Below are the records; copy exactly the stretch from the line containing "View the Reviews tab" through the line containing "Click the diamond", both ends included, and nothing else.
START RECORDS SUPPLIED
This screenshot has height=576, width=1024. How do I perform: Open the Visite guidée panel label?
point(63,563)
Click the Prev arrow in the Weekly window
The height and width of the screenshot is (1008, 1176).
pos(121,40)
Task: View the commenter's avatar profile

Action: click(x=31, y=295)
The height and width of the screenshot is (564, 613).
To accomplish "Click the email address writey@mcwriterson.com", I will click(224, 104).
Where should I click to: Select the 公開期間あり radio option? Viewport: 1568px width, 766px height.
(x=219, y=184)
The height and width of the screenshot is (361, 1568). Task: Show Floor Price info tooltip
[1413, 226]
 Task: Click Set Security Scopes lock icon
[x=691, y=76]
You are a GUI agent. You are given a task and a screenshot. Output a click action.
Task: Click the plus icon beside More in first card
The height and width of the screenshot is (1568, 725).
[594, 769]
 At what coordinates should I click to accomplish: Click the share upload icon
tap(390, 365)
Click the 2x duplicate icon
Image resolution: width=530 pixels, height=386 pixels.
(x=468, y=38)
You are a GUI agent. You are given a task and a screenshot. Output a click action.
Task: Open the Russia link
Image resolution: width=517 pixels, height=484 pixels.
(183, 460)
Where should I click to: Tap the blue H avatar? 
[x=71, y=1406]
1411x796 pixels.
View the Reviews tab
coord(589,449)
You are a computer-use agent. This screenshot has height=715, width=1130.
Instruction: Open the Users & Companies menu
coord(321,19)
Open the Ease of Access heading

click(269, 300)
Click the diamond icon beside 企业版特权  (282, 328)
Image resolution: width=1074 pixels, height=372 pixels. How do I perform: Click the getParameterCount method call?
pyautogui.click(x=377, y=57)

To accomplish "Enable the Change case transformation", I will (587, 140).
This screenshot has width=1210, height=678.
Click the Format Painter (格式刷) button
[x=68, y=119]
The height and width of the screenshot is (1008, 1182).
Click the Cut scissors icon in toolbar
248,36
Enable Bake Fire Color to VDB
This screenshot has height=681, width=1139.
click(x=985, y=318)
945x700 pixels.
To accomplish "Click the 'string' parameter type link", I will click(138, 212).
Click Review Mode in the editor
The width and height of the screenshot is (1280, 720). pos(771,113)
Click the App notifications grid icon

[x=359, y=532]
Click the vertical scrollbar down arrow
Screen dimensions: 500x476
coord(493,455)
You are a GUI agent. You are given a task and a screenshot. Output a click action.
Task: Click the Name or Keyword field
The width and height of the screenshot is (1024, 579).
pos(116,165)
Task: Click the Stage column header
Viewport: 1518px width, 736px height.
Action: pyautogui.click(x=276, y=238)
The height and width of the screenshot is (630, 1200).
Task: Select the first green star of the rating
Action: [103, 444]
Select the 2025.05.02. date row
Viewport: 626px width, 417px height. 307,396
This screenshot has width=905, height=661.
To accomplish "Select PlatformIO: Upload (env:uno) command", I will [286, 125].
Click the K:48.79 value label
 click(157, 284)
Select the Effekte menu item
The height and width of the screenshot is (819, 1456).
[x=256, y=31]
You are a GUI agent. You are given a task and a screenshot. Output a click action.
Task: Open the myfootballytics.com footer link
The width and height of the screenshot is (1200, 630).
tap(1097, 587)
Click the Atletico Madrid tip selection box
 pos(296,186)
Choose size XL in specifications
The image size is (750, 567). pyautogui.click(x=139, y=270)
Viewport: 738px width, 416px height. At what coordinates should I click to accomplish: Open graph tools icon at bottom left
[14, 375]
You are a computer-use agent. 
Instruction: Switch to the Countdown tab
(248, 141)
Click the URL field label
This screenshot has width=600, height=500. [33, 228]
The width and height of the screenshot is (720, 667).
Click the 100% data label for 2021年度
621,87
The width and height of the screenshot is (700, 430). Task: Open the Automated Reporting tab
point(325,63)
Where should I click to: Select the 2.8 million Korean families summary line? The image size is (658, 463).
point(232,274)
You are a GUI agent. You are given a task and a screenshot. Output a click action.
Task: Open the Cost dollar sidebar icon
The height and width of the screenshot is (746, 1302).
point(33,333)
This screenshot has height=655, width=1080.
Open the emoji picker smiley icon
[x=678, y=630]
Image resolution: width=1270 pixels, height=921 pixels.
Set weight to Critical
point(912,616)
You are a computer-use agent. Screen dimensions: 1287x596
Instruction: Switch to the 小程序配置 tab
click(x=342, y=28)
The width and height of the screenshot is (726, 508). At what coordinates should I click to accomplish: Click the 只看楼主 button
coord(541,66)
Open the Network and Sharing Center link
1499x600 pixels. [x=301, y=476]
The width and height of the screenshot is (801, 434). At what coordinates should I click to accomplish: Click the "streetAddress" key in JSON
END RECORDS SUPPLIED
SOLUTION FOR THIS TASK:
View the Reviews tab
coord(589,449)
You are a computer-use agent. This screenshot has height=715, width=1130.
Instruction: Open the Users & Companies menu
coord(321,19)
Open the Ease of Access heading

click(269, 300)
Click the diamond icon beside 企业版特权  (282, 328)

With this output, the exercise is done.